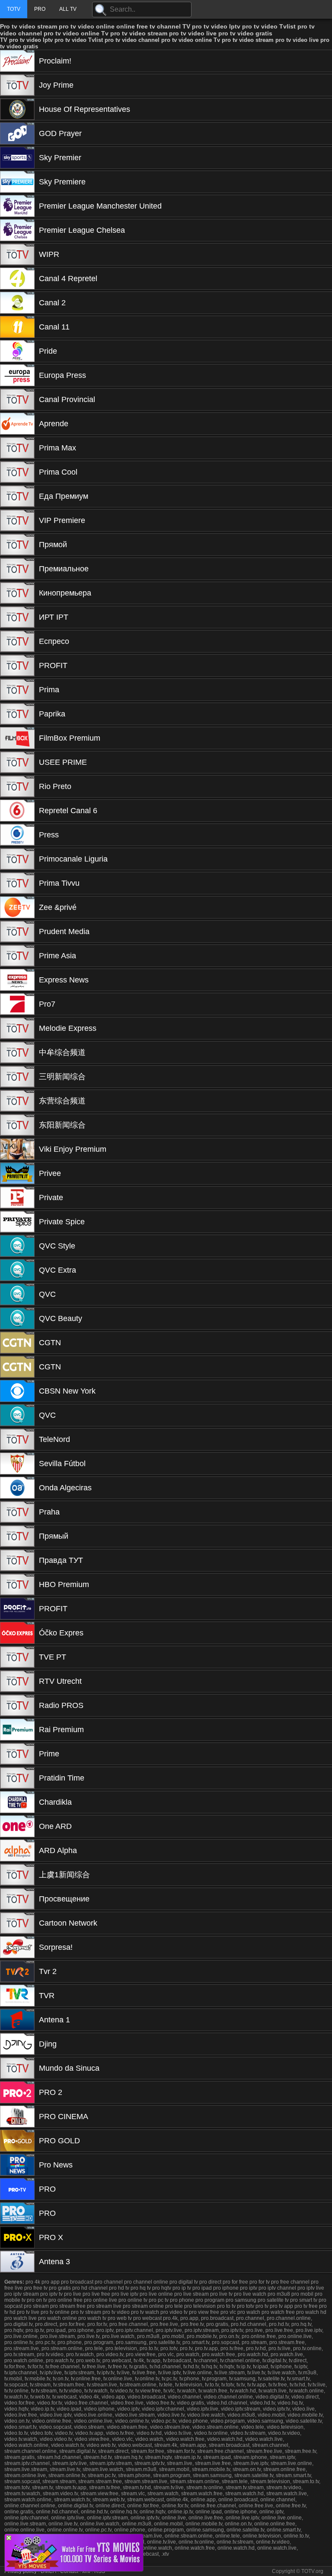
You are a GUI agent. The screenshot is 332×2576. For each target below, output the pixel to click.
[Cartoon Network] (17, 1923)
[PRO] (17, 2189)
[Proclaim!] (17, 61)
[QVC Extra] (17, 1270)
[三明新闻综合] (17, 1076)
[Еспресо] (17, 641)
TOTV (13, 9)
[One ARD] (17, 1826)
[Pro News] (17, 2165)
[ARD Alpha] (17, 1850)
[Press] (17, 835)
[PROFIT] (17, 665)
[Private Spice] (17, 1222)
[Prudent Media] (17, 931)
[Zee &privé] (17, 907)
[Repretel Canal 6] (17, 810)
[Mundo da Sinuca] (17, 2068)
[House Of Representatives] (17, 109)
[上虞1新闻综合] (17, 1874)
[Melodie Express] (17, 1028)
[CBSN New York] (17, 1391)
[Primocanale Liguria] (17, 859)
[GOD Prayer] (17, 133)
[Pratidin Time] (17, 1778)
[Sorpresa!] (17, 1947)
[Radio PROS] (17, 1705)
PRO (39, 9)
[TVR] (17, 1995)
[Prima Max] (17, 448)
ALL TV (68, 9)
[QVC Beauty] (17, 1318)
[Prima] (17, 689)
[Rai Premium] (17, 1729)
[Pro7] (17, 1004)
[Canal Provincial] (17, 399)
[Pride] (17, 351)
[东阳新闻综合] (17, 1125)
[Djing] (17, 2044)
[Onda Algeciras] (17, 1488)
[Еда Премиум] (17, 496)
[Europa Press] (17, 375)
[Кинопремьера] (17, 593)
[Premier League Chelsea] (17, 230)
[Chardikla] (17, 1802)
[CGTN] (17, 1342)
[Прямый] (17, 1536)
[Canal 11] (17, 327)
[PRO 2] (17, 2092)
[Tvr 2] (17, 1971)
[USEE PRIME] (17, 762)
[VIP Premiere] (17, 520)
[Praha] (17, 1512)
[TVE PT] (17, 1657)
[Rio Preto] (17, 786)
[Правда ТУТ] (17, 1560)
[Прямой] (17, 544)
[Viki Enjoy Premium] (17, 1149)
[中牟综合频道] (17, 1052)
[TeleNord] (17, 1439)
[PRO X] (17, 2237)
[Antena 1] (17, 2020)
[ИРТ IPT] (17, 617)
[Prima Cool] (17, 472)
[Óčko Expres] (17, 1633)
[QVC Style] (17, 1246)
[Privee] (17, 1173)
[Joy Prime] (17, 85)
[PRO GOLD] (17, 2140)
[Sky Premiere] (17, 182)
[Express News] (17, 980)
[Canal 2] (17, 303)
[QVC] (17, 1294)
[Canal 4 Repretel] (17, 278)
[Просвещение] (17, 1899)
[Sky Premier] (17, 157)
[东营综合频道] (17, 1101)
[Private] (17, 1197)
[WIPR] (17, 254)
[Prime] (17, 1754)
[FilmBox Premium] (17, 738)
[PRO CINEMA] (17, 2116)
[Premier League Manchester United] (17, 206)
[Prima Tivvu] (17, 883)
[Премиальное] (17, 569)
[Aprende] (17, 423)
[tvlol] (74, 2569)
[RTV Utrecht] (17, 1681)
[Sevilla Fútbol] (17, 1463)
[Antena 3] (17, 2261)
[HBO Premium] (17, 1584)
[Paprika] (17, 714)
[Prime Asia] (17, 955)
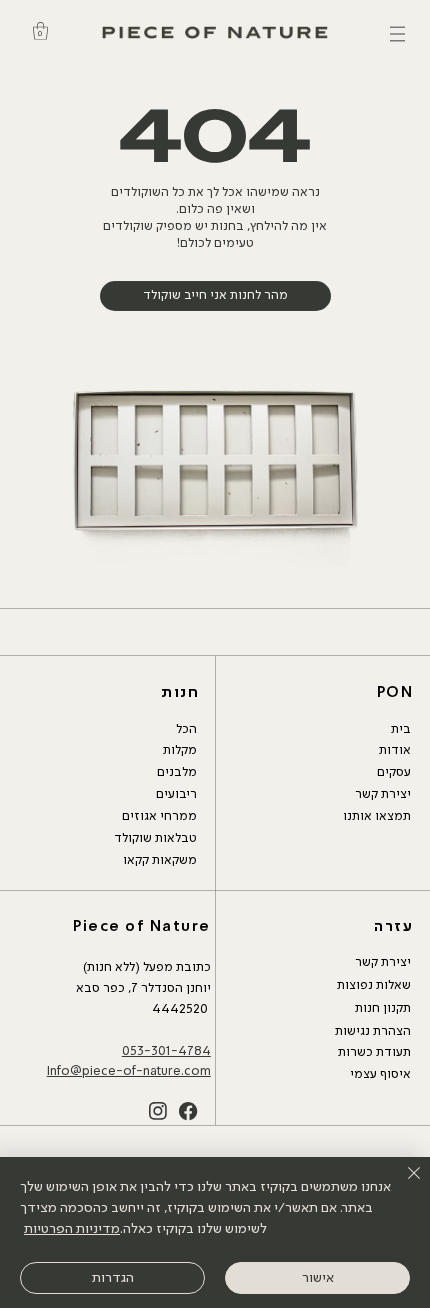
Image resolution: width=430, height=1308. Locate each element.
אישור (318, 1278)
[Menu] (397, 34)
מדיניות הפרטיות (72, 1229)
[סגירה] (402, 1185)
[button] (40, 31)
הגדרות (113, 1278)
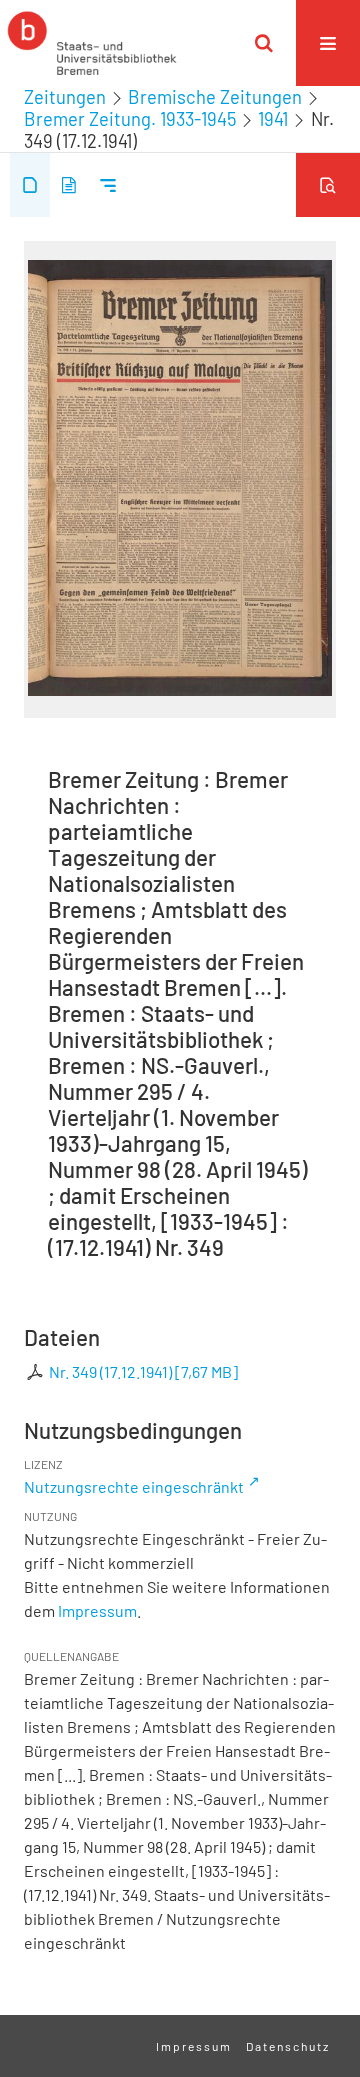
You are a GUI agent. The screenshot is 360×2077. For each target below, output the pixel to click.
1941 (273, 119)
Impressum (97, 1610)
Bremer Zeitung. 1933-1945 (130, 119)
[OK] (264, 43)
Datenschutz (288, 2046)
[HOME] (92, 43)
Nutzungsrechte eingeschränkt (134, 1486)
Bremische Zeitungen (215, 97)
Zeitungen (65, 97)
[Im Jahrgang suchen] (328, 185)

### What this task involves:
The required output is the stretch of entries above from the line containing "[FilmBox Premium] (17, 738)" through the line containing "[Paprika] (17, 714)", reproduced exactly.

### Reply:
[FilmBox Premium] (17, 738)
[PRO CINEMA] (17, 2116)
[Premier League Manchester United] (17, 206)
[Prima Tivvu] (17, 883)
[Премиальное] (17, 569)
[Aprende] (17, 423)
[tvlol] (74, 2569)
[RTV Utrecht] (17, 1681)
[Sevilla Fútbol] (17, 1463)
[Antena 3] (17, 2261)
[HBO Premium] (17, 1584)
[Paprika] (17, 714)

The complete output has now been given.